TASKS
1 – From the Kepler-62 article, extract the passage from "Well, with the" to "system named Kepler-62." word for word.
2 – Rewrite the paragraph of the Kepler-62 article that begins "The Search for Extraterrestrial Intelligence, or SETI" in fewer words, keeping its main facts.
3 – Carry on the Kepler-62 article from its last sentence onward.

PAGE TEXT

Kepler-62 is a Ripe SETI Target
The recent Kepler-62 discovery is like "exoplanetary gold" for SETI scientists who are on the hunt for extraterrestrial intelligences. ->
The Search for Extraterrestrial Intelligence, or SETI, is a speculative venture. There is currently zero evidence for the existence of extraterrestrial life, let alone intelligent extraterrestrial life - why the heck are we bothering to search for life forms advanced enough to blast radio waves into space? As speculative as this hunt may be, it is based on sound science methodology and, should the slightest hint of alien intelligence be detected, it would transform our understanding about our place in this grand cosmic sandbox.
Listening to random stars in the hope that one may play host to a transmitting alien civilization is beyond speculative, however - given enough time and computational power, yes, it only ever has a low probability of success. But say if we know that a given star plays host to a planet, not too dissimilar to Earth, orbiting within a magical distance from its host star that is just the right temperature for liquid water to exist on its rocky surface? Wouldn't it make sense to aim our radio telescopes at those star systems?
Wouldn't it make even more sense to aim our radio antennae at star systems containing several exoplanets, two of which have Earth-like qualities and orbit within the star's "habitable zone"?
Well, with the help of NASA's premier exoplanet hunter Kepler, SETI has found a natural partner in the hunt for transmitting extraterrestrials, and on Thursday (April 18) Kepler mission scientists announced the discovery of a tantalizing star system named Kepler-62.

DATASET CONTENT
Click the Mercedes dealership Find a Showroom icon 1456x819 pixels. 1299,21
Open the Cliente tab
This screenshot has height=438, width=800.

TASK-BY-TASK RESULTS
1 –
Well, with the help of NASA's premier exoplanet hunter Kepler, SETI has found a natural partner in the hunt for transmitting extraterrestrials, and on Thursday (April 18) Kepler mission scientists announced the discovery of a tantalizing star system named Kepler-62.

2 – SETI, the Search for Extraterrestrial Intelligence, is speculative. There is no evidence yet for extraterrestrial life, much less intelligent life advanced enough to send radio waves into space. Still, the search rests on sound scientific methods, and even a slight hint of alien intelligence would transform our understanding of our place in the cosmos.

3 –
Kepler-62 is known to have at least five worlds orbiting it. Two of the exoplanets, Kepler-62e and Kepler-62f, are located within the star's habitable zone with orbital periods of 122 and 267 days, respectively. But the groundbreaking thing about this pair is the fact they are very small and may even possess rocky surfaces. "e" is 1.6 times the size of Earth and "f" is 1.4 times the size of Earth. Sadly, at 1,200 light-years distant, that's all we know about the alien worlds. They are too far away for followup observations by ground-based observatories to determine their masses and any hope of detecting their atmospheric chemistry will be unlikely for some time.
Still, this is exciting as Kepler-62e and f are the smallest worlds detected by Kepler to date that orbit within the habitable zone of their star, allowing liquid water to exist (if it is indeed present), thereby potentially supporting the evolution of life as we know it on their hypothetical rocky surfaces.
In an effort to refine the search for extraterrestrial intelligence(s), data from the Kepler exoplanet hunter has been used to perform directed SETI searches. This is a paradigm-shift from the days of guessing which stars might host exoplanets. Kepler is reducing the uncertainty of hunting for ETIs. So far, astronomers carrying out directed SETI searches have turned up empty handed, but these are very early days. And as Kepler-62 demonstrates, there are a lot more promising worlds out there to study.
"These discoveries move us farther down the road to discovering planets similar to Earth," said Jon Jenkins Senior Scientist at the Carl Sagan Center of the SETI Institute and co-author of the Kepler-62 study. "While we don't know if Kepler-62e and f are rocky or whether they have liquid water pooling on their surfaces, their existence shows that the incidence of small worlds in the habitable zone of sun-like stars is high. Thus we can look forward to the discovery and detailed characterization of Earth's cousins in the years and decades to come by future missions and telescopes."
"Since December of 2011, the SonATA program to search for extraterrestrial intelligence with the Allen Telescope Array has been focusing on the Kepler exoplanet candidates and especially those planets expected to be within the "Habitable Zone" of their stars," added Gerry Harp, Director of the Center for SETI Research. "Our surveys improve on previous, generally narrowband SETI by covering the radio frequency range where Earth's atmosphere is most transparent, including many frequencies never before observed. We expect to complete a meaningful survey of these stars in less than 1 year - be sure to check back soon."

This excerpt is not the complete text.